(Stored data)
----------

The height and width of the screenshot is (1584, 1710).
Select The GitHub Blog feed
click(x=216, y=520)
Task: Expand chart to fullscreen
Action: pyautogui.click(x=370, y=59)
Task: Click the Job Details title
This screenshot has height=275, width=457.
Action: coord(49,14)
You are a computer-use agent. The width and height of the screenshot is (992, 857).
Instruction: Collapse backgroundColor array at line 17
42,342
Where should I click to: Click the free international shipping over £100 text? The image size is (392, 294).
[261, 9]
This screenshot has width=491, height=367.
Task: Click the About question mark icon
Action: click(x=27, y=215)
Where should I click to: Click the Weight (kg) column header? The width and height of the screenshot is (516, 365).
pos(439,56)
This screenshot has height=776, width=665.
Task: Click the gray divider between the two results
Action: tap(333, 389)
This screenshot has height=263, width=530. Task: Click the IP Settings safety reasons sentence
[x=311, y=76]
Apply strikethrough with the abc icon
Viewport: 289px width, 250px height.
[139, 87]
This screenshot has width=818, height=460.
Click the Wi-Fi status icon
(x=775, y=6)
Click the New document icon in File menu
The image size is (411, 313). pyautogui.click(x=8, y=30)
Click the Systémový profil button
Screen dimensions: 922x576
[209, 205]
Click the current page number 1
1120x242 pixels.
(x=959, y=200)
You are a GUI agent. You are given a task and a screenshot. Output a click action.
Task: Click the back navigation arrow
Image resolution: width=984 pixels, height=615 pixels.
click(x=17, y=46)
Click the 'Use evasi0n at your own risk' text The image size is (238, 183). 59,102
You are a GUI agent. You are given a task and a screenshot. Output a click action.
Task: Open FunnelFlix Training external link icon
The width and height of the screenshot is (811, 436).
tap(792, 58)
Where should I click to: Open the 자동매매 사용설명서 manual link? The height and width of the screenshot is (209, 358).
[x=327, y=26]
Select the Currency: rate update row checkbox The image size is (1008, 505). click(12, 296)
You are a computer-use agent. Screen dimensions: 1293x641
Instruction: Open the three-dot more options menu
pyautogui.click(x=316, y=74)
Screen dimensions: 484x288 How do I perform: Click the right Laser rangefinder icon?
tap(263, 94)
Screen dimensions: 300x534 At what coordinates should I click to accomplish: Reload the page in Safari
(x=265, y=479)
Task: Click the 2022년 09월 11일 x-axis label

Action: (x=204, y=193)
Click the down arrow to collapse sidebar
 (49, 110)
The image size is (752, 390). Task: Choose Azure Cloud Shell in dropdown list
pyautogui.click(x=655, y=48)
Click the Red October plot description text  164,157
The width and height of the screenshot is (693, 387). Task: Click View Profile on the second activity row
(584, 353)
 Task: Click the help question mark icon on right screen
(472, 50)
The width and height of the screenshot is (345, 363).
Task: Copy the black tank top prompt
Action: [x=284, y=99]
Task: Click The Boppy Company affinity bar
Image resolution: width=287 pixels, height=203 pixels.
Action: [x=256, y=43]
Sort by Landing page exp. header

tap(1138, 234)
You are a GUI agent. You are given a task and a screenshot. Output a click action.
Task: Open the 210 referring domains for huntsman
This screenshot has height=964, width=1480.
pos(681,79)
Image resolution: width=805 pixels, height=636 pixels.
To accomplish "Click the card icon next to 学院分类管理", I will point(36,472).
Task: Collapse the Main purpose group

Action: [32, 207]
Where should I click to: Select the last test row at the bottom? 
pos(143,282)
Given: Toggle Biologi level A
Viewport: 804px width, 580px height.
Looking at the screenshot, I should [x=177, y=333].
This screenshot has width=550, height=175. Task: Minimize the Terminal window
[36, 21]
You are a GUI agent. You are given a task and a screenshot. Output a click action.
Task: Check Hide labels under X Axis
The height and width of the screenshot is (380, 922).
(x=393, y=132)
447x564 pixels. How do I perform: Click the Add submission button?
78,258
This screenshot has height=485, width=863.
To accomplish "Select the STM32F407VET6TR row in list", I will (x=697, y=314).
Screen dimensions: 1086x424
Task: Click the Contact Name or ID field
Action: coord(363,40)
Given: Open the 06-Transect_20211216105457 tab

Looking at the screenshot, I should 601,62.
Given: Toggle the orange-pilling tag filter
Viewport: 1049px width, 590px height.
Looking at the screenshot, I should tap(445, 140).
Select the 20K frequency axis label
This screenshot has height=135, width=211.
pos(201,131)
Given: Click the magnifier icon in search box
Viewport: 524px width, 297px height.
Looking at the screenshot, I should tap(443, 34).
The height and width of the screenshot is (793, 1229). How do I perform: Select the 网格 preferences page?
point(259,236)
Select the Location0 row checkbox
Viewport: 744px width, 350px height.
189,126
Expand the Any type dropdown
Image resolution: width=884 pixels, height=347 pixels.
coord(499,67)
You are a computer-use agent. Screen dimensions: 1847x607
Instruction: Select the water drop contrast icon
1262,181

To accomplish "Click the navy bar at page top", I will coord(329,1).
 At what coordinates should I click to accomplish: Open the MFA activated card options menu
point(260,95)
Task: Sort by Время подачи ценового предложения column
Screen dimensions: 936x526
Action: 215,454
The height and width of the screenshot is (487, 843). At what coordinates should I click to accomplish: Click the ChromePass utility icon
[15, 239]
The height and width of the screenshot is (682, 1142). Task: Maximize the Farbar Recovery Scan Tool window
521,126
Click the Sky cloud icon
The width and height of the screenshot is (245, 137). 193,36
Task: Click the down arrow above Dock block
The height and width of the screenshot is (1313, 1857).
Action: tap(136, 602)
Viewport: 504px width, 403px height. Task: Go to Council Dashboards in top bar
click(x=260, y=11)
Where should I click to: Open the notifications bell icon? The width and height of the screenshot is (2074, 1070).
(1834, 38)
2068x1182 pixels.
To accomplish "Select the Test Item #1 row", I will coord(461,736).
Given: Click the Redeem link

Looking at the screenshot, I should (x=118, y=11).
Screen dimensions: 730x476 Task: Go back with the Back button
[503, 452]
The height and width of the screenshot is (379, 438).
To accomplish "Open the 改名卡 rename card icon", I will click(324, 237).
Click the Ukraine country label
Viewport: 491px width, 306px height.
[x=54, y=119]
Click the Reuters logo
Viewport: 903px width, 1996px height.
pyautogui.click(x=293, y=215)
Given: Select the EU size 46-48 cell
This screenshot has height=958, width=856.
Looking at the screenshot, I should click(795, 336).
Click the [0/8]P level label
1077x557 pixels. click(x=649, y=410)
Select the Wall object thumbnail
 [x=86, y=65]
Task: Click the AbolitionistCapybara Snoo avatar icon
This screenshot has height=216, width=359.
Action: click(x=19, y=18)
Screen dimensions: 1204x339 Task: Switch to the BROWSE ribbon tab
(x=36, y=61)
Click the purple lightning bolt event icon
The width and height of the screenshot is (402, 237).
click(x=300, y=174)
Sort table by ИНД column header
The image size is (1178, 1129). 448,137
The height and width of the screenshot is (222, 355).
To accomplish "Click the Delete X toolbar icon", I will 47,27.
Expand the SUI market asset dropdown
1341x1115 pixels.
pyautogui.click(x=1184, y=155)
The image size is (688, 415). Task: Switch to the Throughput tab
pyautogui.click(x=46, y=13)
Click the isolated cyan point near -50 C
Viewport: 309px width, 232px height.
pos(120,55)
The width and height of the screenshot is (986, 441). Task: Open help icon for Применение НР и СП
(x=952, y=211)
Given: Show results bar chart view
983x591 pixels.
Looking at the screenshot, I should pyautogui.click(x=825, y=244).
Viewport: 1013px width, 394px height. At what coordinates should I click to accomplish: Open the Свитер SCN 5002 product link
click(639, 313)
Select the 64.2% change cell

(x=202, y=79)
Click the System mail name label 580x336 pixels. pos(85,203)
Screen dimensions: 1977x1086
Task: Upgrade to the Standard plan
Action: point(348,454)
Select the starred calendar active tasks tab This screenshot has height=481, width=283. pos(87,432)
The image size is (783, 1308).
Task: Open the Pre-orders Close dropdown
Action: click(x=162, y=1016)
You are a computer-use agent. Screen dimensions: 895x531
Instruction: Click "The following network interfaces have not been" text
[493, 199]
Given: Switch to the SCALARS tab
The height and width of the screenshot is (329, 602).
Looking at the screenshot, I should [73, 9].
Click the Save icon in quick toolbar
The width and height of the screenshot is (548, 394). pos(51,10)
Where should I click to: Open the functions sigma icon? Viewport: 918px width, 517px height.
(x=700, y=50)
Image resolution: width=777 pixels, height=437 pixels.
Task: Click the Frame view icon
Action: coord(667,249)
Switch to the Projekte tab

----------

● WHAT IS REQUIRED
Transcribe every line of the entries above, from the line containing "Given: Click the magnifier icon in search box" down through the line containing "coord(499,67)", keeping each one unchanged.

● SOLUTION
Given: Click the magnifier icon in search box
Viewport: 524px width, 297px height.
Looking at the screenshot, I should tap(443, 34).
The height and width of the screenshot is (793, 1229). How do I perform: Select the 网格 preferences page?
point(259,236)
Select the Location0 row checkbox
Viewport: 744px width, 350px height.
189,126
Expand the Any type dropdown
Image resolution: width=884 pixels, height=347 pixels.
coord(499,67)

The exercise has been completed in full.